Le segment fantaisiste, en revanche, est celui que Sloterdijk réserve à sa critique du populisme, qu'il identifie à une "pandémie politique" (écrit en 2016 et dans un contexte totalement différent de celui d'aujourd'hui, le mot "pandémie", astucieusement inséré dans le titre du livre, n'a rien à voir avec la pandémie de Covid-19). Peut-être qu'une définition aussi grossière du populisme comme "une forme d'agression par la simplification" ne peut être acceptée que de la part de quelqu'un comme Sloterdijk, surtout quand c'est lui-même qui, un peu plus tôt, en discutant du problème de l'immigration, révèle les mécanismes par lesquels le populisme européen de droite construit sa base réactive et dépourvue d'idées. Cependant, avec des cas comme le Brexit et le Grexit, et avec des exemples américains comme la présidence de Donald Trump, Sloterdijk répète des lieux communs tels que le populisme est "un désir généralisé d'incompétence au pouvoir" ou l'effet de quelque sinistre manipulation dirigée depuis la Russie, entre autres phrases qui ne sont pas trop éloignées de celles du commentateur politique le plus improvisé.

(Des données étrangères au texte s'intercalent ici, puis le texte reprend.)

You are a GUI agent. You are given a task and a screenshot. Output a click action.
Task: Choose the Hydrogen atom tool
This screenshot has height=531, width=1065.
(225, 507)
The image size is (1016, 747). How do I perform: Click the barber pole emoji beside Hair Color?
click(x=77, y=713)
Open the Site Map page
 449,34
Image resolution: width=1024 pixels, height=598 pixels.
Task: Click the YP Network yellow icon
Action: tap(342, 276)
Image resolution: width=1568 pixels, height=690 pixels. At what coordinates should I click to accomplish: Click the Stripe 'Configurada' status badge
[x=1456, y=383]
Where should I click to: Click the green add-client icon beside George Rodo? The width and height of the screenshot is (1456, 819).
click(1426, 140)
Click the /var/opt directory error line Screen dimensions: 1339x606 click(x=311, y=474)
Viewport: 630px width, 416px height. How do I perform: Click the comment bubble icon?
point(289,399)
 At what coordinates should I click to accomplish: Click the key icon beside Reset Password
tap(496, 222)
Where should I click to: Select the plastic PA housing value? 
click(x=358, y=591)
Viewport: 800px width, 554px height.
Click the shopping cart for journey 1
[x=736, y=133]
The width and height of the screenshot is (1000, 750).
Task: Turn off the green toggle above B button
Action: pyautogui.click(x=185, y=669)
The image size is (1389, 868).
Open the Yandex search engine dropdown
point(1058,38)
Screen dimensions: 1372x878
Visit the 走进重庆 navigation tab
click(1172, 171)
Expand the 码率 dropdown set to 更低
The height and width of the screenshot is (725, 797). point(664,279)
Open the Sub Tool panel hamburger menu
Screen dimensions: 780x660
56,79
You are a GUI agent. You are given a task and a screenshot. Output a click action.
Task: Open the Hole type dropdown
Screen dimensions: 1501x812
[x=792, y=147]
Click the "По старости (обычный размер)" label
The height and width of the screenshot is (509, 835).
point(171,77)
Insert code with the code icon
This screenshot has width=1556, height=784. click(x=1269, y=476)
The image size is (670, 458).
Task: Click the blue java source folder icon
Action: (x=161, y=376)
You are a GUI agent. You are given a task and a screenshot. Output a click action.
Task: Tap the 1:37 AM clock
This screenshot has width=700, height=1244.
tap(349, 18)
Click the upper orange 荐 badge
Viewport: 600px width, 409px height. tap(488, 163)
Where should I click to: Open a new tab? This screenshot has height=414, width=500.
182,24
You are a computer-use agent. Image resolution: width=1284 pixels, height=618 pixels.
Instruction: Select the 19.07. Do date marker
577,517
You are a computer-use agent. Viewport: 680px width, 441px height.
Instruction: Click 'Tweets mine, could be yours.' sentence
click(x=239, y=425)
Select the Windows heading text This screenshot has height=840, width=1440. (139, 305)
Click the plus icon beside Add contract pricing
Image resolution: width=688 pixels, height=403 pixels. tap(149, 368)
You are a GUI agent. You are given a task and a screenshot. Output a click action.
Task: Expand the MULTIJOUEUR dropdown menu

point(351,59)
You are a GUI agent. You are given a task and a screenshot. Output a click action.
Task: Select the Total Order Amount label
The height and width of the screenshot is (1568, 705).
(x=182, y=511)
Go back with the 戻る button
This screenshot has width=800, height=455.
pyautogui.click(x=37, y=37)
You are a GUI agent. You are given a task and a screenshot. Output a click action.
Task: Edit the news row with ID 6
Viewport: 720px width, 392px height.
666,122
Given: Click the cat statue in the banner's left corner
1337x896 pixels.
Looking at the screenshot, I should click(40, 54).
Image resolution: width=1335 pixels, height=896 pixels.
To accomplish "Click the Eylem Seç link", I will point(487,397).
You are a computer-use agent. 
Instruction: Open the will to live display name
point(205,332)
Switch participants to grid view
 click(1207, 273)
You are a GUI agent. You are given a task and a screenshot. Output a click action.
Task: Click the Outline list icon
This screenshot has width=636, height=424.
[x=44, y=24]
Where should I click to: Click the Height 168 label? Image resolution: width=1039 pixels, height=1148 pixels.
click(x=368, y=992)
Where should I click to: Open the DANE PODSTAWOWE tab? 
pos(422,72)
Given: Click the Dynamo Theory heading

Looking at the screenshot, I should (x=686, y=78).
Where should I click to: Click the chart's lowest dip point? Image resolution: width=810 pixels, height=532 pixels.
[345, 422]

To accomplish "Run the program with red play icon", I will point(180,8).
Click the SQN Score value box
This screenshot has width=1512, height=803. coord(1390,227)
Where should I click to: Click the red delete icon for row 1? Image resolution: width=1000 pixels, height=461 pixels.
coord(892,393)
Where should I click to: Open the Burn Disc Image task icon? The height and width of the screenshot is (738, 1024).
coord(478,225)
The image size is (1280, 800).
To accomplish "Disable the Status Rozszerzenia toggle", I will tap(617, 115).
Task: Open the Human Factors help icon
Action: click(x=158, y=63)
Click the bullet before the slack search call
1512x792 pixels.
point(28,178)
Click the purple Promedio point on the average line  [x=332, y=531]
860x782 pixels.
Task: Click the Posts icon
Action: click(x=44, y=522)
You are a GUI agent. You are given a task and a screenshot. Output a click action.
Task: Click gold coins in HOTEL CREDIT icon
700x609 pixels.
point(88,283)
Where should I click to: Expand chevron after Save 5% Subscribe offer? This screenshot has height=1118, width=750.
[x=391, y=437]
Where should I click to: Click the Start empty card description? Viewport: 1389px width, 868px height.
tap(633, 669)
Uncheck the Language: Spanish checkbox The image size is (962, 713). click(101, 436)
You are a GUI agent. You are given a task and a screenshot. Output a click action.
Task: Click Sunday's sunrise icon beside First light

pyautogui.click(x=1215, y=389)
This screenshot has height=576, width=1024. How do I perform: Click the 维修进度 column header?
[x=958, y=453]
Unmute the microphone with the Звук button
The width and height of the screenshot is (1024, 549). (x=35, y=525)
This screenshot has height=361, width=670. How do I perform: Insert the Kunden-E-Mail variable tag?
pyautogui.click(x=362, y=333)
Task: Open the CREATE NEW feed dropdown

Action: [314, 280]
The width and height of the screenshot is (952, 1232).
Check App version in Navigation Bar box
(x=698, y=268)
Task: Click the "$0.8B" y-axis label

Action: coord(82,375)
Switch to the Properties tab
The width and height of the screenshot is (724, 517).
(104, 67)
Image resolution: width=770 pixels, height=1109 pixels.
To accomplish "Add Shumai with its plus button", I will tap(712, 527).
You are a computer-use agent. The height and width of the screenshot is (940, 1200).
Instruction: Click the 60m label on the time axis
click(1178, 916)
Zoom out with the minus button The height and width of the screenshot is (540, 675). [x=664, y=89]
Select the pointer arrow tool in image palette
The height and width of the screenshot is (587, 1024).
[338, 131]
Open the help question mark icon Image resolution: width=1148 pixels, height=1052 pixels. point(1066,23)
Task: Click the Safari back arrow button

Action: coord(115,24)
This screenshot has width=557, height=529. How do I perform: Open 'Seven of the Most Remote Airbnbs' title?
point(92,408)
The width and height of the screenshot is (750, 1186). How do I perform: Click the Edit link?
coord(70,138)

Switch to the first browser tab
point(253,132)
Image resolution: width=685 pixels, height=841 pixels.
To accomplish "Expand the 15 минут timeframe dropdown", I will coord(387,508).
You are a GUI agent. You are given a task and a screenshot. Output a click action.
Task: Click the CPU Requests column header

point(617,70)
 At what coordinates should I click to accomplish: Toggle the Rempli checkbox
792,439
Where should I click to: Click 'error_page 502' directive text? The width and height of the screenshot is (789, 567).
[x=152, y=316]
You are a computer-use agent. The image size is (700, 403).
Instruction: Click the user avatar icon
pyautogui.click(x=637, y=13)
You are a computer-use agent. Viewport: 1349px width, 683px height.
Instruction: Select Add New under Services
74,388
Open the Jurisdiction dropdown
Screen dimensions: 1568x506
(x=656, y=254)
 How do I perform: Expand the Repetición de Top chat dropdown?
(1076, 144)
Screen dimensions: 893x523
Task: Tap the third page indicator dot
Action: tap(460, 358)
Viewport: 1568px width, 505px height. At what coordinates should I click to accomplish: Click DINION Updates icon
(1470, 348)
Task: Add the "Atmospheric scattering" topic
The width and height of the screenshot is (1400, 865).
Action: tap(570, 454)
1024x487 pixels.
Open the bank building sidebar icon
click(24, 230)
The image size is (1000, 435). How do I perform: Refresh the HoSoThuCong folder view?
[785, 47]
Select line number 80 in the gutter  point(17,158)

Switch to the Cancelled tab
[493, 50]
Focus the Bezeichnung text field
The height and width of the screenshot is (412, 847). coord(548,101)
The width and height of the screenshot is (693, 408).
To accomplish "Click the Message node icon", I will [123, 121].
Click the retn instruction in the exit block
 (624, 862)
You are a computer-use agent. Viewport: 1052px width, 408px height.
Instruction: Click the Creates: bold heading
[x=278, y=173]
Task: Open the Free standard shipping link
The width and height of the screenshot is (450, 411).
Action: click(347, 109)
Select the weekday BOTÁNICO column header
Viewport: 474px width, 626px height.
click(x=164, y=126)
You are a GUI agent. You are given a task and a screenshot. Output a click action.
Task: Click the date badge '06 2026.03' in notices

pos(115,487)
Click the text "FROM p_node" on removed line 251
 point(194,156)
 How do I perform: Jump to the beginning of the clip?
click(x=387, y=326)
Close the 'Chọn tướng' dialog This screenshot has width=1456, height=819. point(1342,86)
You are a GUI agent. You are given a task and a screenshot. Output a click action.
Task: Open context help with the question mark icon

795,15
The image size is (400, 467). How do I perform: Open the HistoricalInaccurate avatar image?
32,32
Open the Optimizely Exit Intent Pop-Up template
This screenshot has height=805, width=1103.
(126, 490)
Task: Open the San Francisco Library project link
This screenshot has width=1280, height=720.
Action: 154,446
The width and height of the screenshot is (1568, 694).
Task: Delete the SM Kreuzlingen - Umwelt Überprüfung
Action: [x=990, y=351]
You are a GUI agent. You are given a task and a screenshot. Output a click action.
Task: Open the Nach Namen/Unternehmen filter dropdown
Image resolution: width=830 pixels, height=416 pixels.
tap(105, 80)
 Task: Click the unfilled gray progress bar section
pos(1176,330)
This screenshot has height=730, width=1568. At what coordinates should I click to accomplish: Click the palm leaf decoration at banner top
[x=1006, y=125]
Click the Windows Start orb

Bien sûr, Peter Sloterdijk n'est pas un commentateur de Todo Noticias, et il est clair que, dans l'accord ironique de son style, une définition aussi directe et presque superficielle du populisme comme "une forme d'agression par la simplification" pourrait bien être un jugement définitif sur les idées d'Ernesto Laclau plutôt qu'un signe de son ignorance absolue (après tout, nous prévient Sloterdijk, "le secret a toujours une longueur d'avance sur la transparence"). C'est à ce moment-là que Sloterdijk, qui se décrit comme "apolitique", souligne que dans le processus de démocratisation autour de la "nation-produit artificielle", on devient de plus en plus responsable de ses ennemis. Mais c'est aussi avec ironie et humour, insiste le grand philosophe du haut de son regard zénithal, qu'il faut clarifier la situation.